Required action
Nothing but an exact copy of the listing should appear in the response.

Records to process
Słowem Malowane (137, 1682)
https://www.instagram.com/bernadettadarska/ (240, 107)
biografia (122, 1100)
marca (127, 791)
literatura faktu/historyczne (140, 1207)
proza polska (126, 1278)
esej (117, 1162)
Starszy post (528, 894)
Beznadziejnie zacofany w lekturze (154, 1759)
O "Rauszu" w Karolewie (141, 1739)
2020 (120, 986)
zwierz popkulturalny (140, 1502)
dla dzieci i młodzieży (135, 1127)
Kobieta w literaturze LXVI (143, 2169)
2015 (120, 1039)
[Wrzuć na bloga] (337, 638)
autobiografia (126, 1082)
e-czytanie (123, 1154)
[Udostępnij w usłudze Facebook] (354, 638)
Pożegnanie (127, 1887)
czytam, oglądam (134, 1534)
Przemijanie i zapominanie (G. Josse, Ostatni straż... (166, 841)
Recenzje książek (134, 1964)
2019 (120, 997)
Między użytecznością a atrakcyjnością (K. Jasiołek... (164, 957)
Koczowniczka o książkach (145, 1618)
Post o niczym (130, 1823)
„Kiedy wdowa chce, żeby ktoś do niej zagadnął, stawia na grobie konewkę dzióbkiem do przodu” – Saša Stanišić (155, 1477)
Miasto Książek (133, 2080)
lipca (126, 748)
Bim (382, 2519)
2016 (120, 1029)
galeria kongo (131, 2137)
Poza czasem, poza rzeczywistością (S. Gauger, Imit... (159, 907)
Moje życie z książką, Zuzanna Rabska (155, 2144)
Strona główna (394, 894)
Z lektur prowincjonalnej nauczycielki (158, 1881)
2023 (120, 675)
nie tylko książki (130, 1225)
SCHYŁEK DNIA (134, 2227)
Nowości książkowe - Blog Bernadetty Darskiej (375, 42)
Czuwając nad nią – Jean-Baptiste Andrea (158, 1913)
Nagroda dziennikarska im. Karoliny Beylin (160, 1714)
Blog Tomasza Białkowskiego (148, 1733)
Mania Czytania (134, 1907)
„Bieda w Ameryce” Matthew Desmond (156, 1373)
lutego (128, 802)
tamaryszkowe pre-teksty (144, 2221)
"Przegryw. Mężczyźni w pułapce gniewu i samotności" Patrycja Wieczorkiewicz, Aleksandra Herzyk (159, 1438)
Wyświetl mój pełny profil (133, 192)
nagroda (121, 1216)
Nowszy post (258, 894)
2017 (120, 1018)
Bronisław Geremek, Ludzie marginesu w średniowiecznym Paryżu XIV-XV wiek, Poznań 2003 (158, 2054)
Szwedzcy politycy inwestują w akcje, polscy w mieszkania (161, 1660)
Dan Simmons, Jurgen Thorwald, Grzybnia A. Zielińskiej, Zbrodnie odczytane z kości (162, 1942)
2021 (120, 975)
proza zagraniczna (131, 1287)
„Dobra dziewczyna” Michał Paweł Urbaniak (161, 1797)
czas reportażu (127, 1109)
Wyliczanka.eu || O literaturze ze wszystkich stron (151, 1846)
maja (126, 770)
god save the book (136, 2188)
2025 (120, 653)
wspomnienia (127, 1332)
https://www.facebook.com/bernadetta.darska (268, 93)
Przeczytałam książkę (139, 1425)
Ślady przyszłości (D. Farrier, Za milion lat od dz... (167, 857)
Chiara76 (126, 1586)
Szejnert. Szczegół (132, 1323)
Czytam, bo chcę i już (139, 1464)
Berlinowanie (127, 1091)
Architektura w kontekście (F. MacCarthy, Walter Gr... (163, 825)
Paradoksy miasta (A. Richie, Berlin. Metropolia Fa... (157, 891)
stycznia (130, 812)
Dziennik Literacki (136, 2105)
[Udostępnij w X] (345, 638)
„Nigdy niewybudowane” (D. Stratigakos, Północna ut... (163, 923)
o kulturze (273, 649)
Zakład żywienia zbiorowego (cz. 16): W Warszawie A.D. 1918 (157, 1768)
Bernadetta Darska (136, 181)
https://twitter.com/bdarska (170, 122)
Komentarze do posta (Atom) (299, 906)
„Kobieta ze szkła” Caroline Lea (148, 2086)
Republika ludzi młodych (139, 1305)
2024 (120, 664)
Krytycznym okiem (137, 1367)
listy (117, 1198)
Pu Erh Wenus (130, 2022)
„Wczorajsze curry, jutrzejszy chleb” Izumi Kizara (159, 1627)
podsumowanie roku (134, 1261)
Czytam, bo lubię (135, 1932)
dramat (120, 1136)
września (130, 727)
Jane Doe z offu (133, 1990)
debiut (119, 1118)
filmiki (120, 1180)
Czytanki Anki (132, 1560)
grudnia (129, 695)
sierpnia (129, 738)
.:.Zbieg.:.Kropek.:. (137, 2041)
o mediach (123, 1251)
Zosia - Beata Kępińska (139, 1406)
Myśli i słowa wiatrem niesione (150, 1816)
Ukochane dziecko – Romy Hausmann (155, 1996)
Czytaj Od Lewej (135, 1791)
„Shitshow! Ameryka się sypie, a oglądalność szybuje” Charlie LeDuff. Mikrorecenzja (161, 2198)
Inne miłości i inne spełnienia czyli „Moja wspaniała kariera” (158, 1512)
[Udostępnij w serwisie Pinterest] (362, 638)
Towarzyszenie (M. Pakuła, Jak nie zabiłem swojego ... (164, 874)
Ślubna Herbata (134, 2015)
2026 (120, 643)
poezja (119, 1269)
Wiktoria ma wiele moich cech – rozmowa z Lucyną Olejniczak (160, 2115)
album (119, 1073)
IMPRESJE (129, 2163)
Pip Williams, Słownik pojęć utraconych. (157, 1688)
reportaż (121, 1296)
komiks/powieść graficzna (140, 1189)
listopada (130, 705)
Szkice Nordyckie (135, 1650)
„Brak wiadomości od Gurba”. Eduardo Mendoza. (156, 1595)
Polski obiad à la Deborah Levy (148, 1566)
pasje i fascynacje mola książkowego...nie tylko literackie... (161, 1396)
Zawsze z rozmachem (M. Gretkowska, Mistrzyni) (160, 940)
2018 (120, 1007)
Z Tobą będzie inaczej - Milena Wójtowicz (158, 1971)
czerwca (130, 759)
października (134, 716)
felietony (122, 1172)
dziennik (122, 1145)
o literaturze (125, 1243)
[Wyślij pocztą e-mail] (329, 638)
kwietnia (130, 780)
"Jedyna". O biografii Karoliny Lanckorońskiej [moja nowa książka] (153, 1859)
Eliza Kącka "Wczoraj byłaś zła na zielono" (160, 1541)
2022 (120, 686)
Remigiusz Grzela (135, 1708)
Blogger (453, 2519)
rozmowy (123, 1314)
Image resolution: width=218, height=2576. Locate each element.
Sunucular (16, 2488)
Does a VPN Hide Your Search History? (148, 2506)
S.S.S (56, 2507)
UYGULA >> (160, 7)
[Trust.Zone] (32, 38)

Problem solution
Słowem Malowane (137, 1682)
https://www.instagram.com/bernadettadarska/ (240, 107)
biografia (122, 1100)
marca (127, 791)
literatura faktu/historyczne (140, 1207)
proza polska (126, 1278)
esej (117, 1162)
Starszy post (528, 894)
Beznadziejnie zacofany w lekturze (154, 1759)
O "Rauszu" w Karolewie (141, 1739)
2020 (120, 986)
zwierz popkulturalny (140, 1502)
dla dzieci i młodzieży (135, 1127)
Kobieta w literaturze LXVI (143, 2169)
2015 (120, 1039)
[Wrzuć na bloga] (337, 638)
autobiografia (126, 1082)
e-czytanie (123, 1154)
[Udostępnij w usłudze Facebook] (354, 638)
Pożegnanie (127, 1887)
czytam, oglądam (134, 1534)
Przemijanie i zapominanie (G. Josse, Ostatni straż... (166, 841)
Recenzje książek (134, 1964)
2019 (120, 997)
Między użytecznością a atrakcyjnością (K. Jasiołek... (164, 957)
Koczowniczka o książkach (145, 1618)
Post o niczym (130, 1823)
„Kiedy wdowa chce, żeby ktoś do niej zagadnął, stawia na grobie konewkę dzióbkiem do przodu” – Saša Stanišić (155, 1477)
Miasto Książek (133, 2080)
lipca (126, 748)
Bim (382, 2519)
2016 (120, 1029)
galeria kongo (131, 2137)
Poza czasem, poza rzeczywistością (S. Gauger, Imit... (159, 907)
Moje życie z książką, Zuzanna Rabska (155, 2144)
Strona główna (394, 894)
Z lektur prowincjonalnej nauczycielki (158, 1881)
2023 (120, 675)
nie tylko książki (130, 1225)
SCHYŁEK DNIA (134, 2227)
Nowości książkowe - Blog Bernadetty Darskiej (375, 42)
Czuwając nad nią – Jean-Baptiste Andrea (158, 1913)
Nagroda dziennikarska im. Karoliny Beylin (160, 1714)
Blog Tomasza Białkowskiego (148, 1733)
Mania Czytania (134, 1907)
„Bieda w Ameryce” Matthew Desmond (156, 1373)
lutego (128, 802)
tamaryszkowe pre-teksty (144, 2221)
"Przegryw. Mężczyźni w pułapce gniewu i samotności" Patrycja Wieczorkiewicz, Aleksandra Herzyk (159, 1438)
Wyświetl mój pełny profil (133, 192)
nagroda (121, 1216)
Nowszy post (258, 894)
2017 (120, 1018)
Bronisław Geremek, Ludzie marginesu w średniowiecznym Paryżu XIV-XV wiek, Poznań 2003 (158, 2054)
Szwedzcy politycy inwestują w akcje, polscy w mieszkania (161, 1660)
Dan Simmons, Jurgen Thorwald, Grzybnia A. Zielińskiej, Zbrodnie odczytane z kości (162, 1942)
2021 (120, 975)
proza zagraniczna (131, 1287)
„Dobra dziewczyna” Michał Paweł Urbaniak (161, 1797)
czas reportażu (127, 1109)
Wyliczanka.eu || O literaturze ze wszystkich stron (151, 1846)
maja (126, 770)
god save the book (136, 2188)
2025 (120, 653)
wspomnienia (127, 1332)
https://www.facebook.com/bernadetta.darska (268, 93)
Przeczytałam książkę (139, 1425)
Ślady przyszłości (D. Farrier, Za milion lat od dz... (167, 857)
Chiara76 (126, 1586)
Szejnert. Szczegół (132, 1323)
Czytam, bo chcę i już (139, 1464)
Berlinowanie (127, 1091)
Architektura w kontekście (F. MacCarthy, Walter Gr... (163, 825)
Paradoksy miasta (A. Richie, Berlin. Metropolia Fa... (157, 891)
stycznia (130, 812)
Dziennik Literacki (136, 2105)
[Udostępnij w X] (345, 638)
„Nigdy niewybudowane” (D. Stratigakos, Północna ut... (163, 923)
o kulturze (273, 649)
Zakład żywienia zbiorowego (cz. 16): W Warszawie A.D. 1918 (157, 1768)
Bernadetta Darska (136, 181)
https://twitter.com/bdarska (170, 122)
Komentarze do posta (Atom) (299, 906)
„Kobieta ze szkła” Caroline Lea (148, 2086)
Republika ludzi młodych (139, 1305)
2024 (120, 664)
Krytycznym okiem (137, 1367)
listy (117, 1198)
Pu Erh Wenus (130, 2022)
„Wczorajsze curry, jutrzejszy chleb” Izumi Kizara (159, 1627)
podsumowanie roku (134, 1261)
Czytam, bo lubię (135, 1932)
dramat (120, 1136)
września (130, 727)
Jane Doe z offu (133, 1990)
debiut (119, 1118)
filmiki (120, 1180)
Czytanki Anki (132, 1560)
grudnia (129, 695)
sierpnia (129, 738)
.:.Zbieg.:.Kropek.:. (137, 2041)
o mediach (123, 1251)
Zosia - Beata Kępińska (139, 1406)
Myśli i słowa wiatrem niesione (150, 1816)
Ukochane dziecko – Romy Hausmann (155, 1996)
Czytaj Od Lewej (135, 1791)
„Shitshow! Ameryka się sypie, a oglądalność szybuje” Charlie LeDuff. Mikrorecenzja (161, 2198)
Inne miłości i inne spełnienia czyli „Moja wspaniała kariera” (158, 1512)
[Udostępnij w serwisie Pinterest] (362, 638)
Towarzyszenie (M. Pakuła, Jak nie zabiłem swojego ... (164, 874)
Ślubna Herbata (134, 2015)
2026 (120, 643)
poezja (119, 1269)
Wiktoria ma wiele moich cech – rozmowa z Lucyną Olejniczak (160, 2115)
album (119, 1073)
IMPRESJE (129, 2163)
Pip Williams, Słownik pojęć utraconych. (157, 1688)
reportaż (121, 1296)
komiks/powieść graficzna (140, 1189)
listopada (130, 705)
Szkice Nordyckie (135, 1650)
„Brak wiadomości od Gurba”. Eduardo Mendoza. (156, 1595)
Polski obiad à la Deborah Levy (148, 1566)
pasje i fascynacje mola książkowego...nie tylko literackie... (161, 1396)
Zawsze z rozmachem (M. Gretkowska, Mistrzyni) (160, 940)
2018 (120, 1007)
Z Tobą będzie inaczej - Milena Wójtowicz (158, 1971)
czerwca (130, 759)
października (134, 716)
felietony (122, 1172)
dziennik (122, 1145)
o literaturze (125, 1243)
[Wyślij pocztą e-mail] (329, 638)
kwietnia (130, 780)
"Jedyna". O biografii Karoliny Lanckorońskiej [moja nowa książka] (153, 1859)
Eliza Kącka "Wczoraj byłaś zła na zielono" (160, 1541)
2022 (120, 686)
Remigiusz Grzela (135, 1708)
Blogger (453, 2519)
rozmowy (123, 1314)
Image resolution: width=218, height=2576. Locate each element.
Sunucular (16, 2488)
Does a VPN Hide Your Search History? (148, 2506)
S.S.S (56, 2507)
UYGULA >> (160, 7)
[Trust.Zone] (32, 38)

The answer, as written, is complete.